— Start —

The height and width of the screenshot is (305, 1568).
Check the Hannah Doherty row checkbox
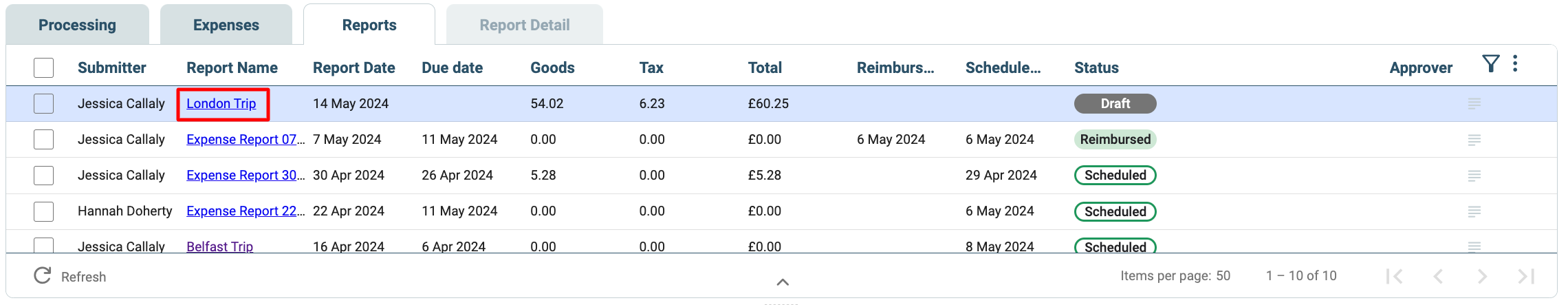43,211
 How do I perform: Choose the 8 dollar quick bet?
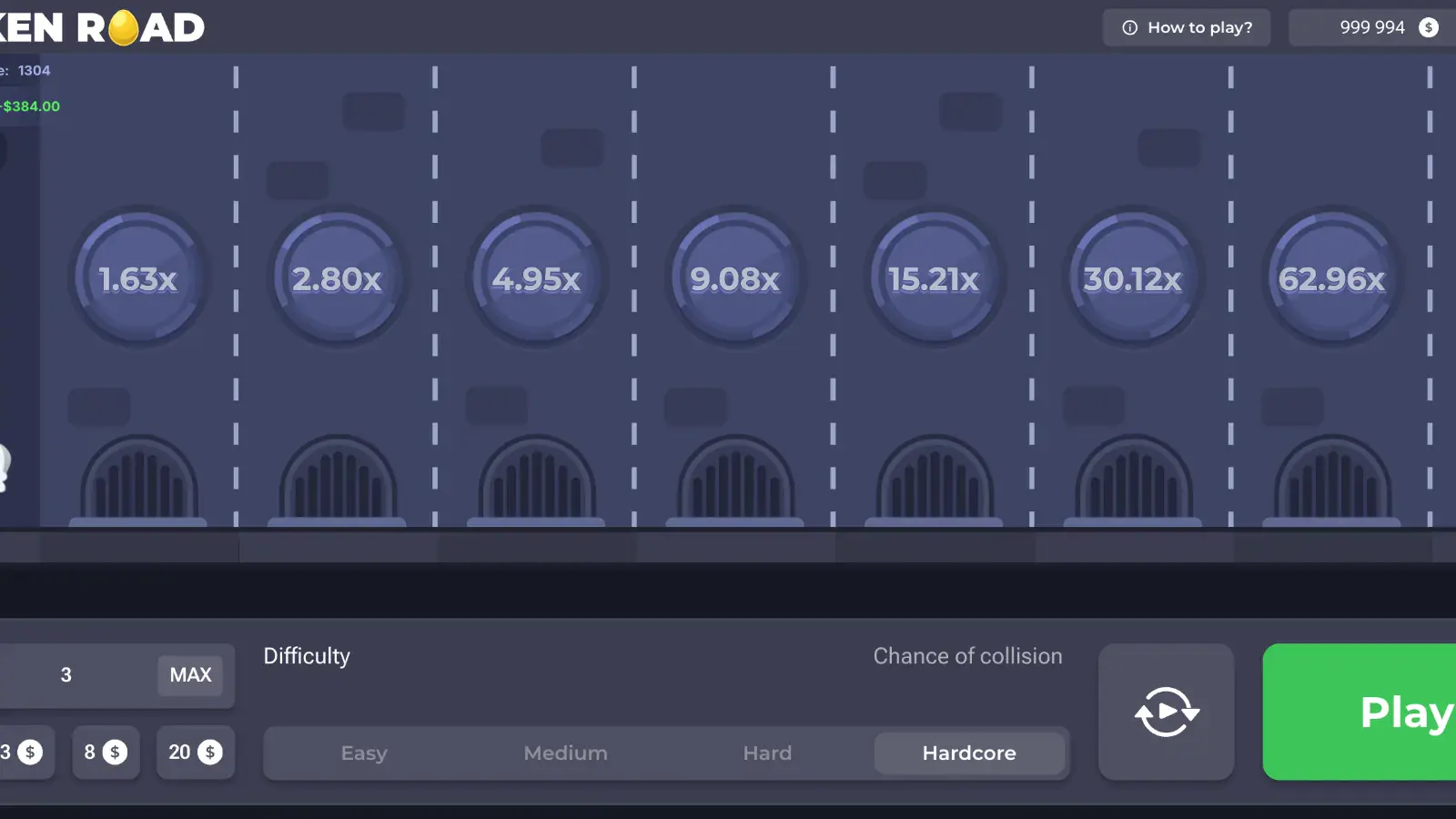click(x=106, y=753)
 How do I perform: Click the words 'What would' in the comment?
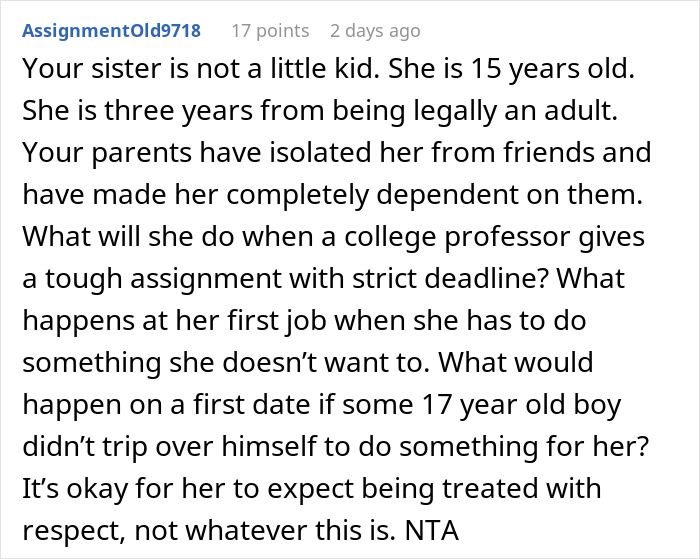[516, 362]
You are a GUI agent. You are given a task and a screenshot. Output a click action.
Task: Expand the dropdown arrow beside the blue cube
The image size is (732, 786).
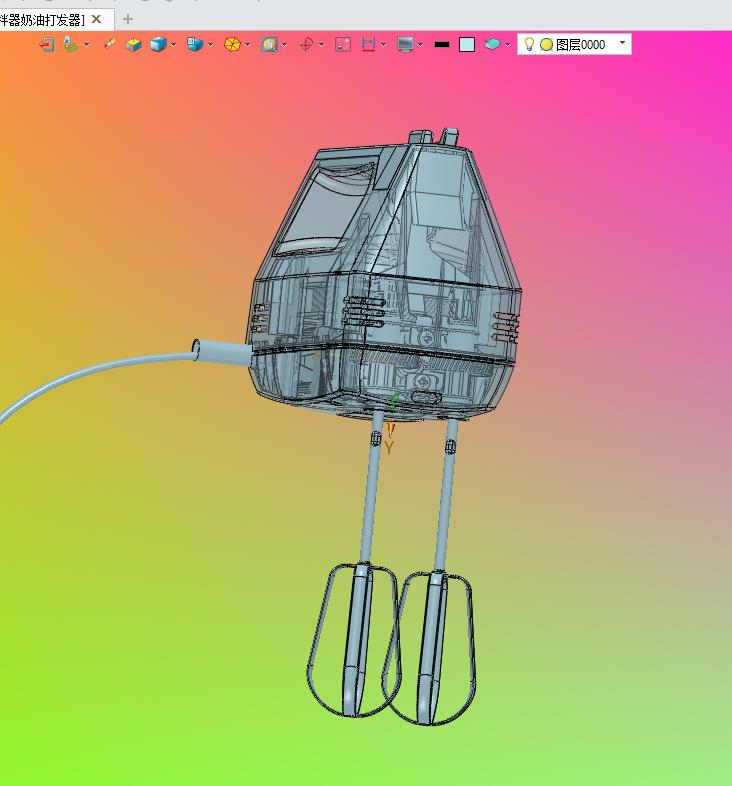click(x=173, y=44)
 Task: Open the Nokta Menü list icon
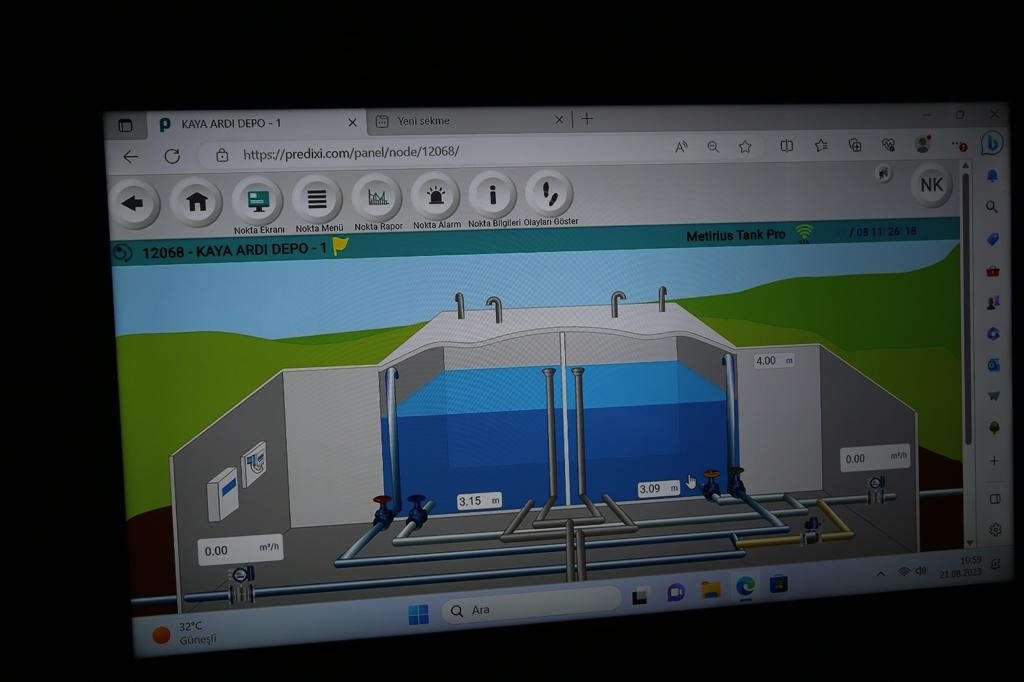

— End —

Render the lines above as a Markdown table with the columns Row and Line, numbering each row and skipping any blank lines. Leave the pictures out.

| Row | Line |
|---|---|
| 1 | The height and width of the screenshot is (305, 1568). |
| 2 | Check the Hannah Doherty row checkbox |
| 3 | 43,211 |
| 4 |  How do I perform: Choose the 8 dollar quick bet? |
| 5 | click(x=106, y=753) |
| 6 |  How do I perform: Click the words 'What would' in the comment? |
| 7 | [516, 362] |
| 8 | You are a GUI agent. You are given a task and a screenshot. Output a click action. |
| 9 | Task: Expand the dropdown arrow beside the blue cube |
| 10 | The image size is (732, 786). |
| 11 | click(x=173, y=44) |
| 12 |  Task: Open the Nokta Menü list icon |